Provincial / State sides
- Years: Team / Apps / (Points)
- 2017–2023: Counties Manukau / 38 / (45)

Super Rugby
- Years: Team / Apps / (Points)
- 2023–2024: Blues Women / 12 / (25)

International career
- Years: Team / Apps / (Points)
- 2023: New Zealand / 1 / (5)

= Grace Gago =

Grace Gago (born 5 May 1998) is a New Zealand rugby union player.

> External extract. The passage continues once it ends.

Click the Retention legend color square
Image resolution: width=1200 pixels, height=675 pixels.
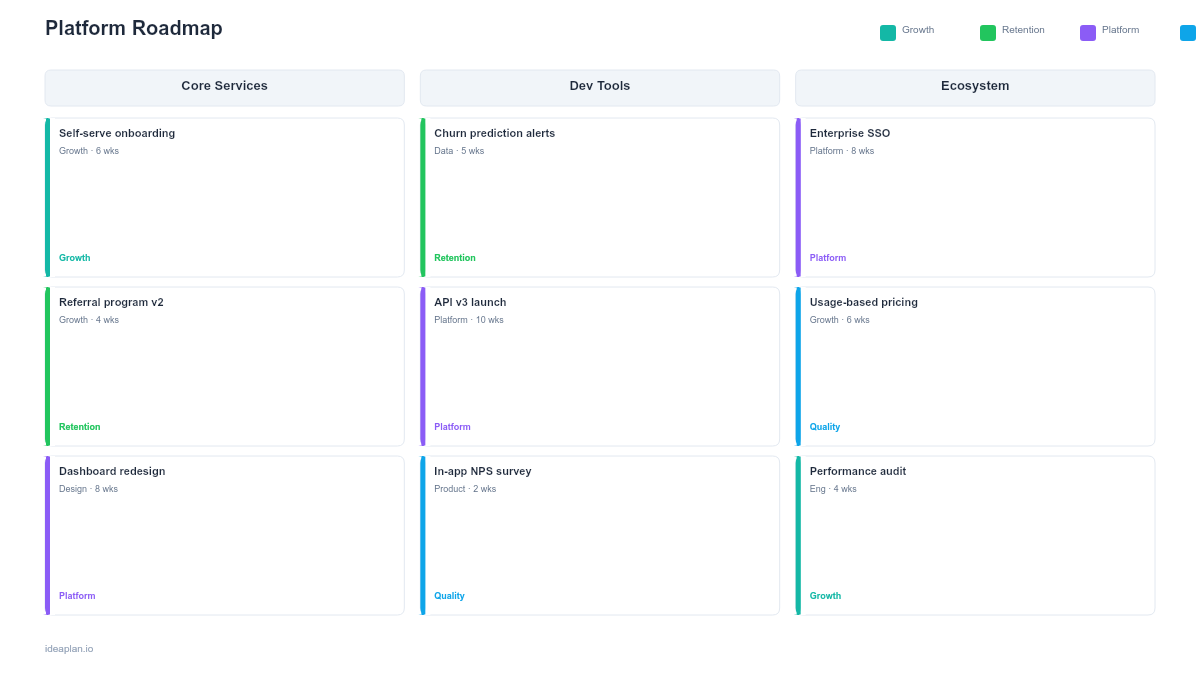986,31
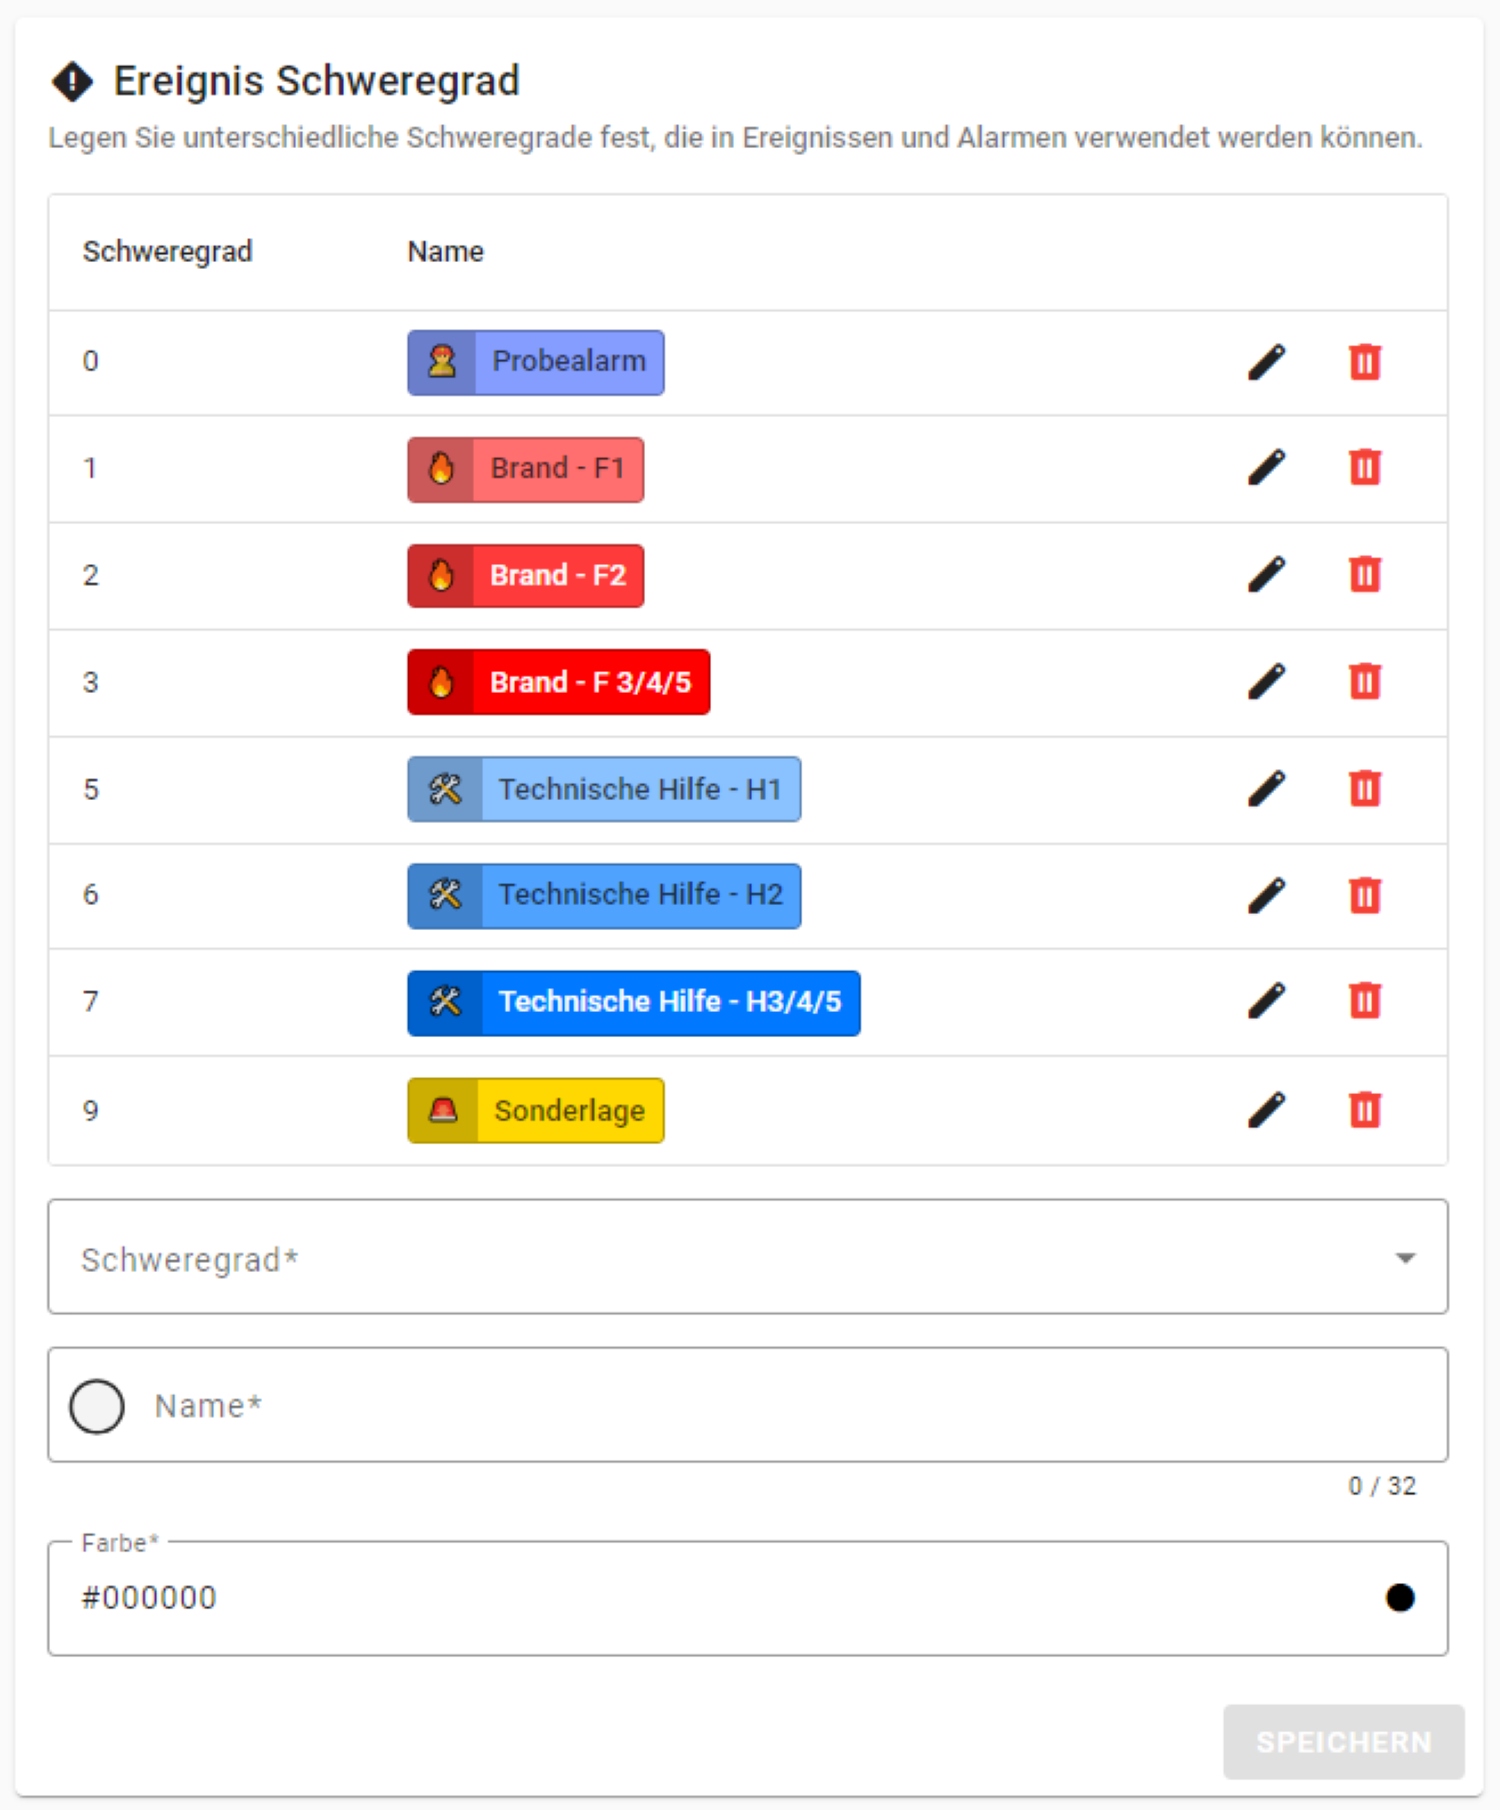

She plays for the Blues in the Super Rugby Aupiki competition and for Counties Manukau in the Farah Palmer Cup.

== Early career ==
Gago was attending Manurewa High School when she was named Counties Manukau Rugby's under-18 girls' Player of the Year at the Junior Rugby Awards that was held in Pukekohe in 2016. Besides playing for the Counties Manukau under-18s team, she also played for the Manurewa Wahine rugby league team and the Samoan under-18 tag team. She also represented her school in touch and was also part of their football and first XVs team.

== Rugby career ==
In 2022, At the Counties Manukau Rugby awards Gago won the Players’ Player of the Year, Forward of the Year, and MVP of the Year awards. She made her Super Rugby Aupiki debut for the Blues in 2023 in their first round loss to Matatū, despite scoring her sides first try, they narrowly lost 31–33.

Gago was named among 34 contracted players for the Black Ferns in 2023 as they build toward the 2025 Rugby World Cup, it is her first fulltime contract. She was named in the Black Ferns 30-player squad in June to compete in the Pacific Four Series and O’Reilly Cup. She started in her international debut against the United States on 14 July 2023, at Ottawa.

She was named in the Black Ferns XVs squad for the trial match against the Black Ferns in Whangārei on 5 July 2025.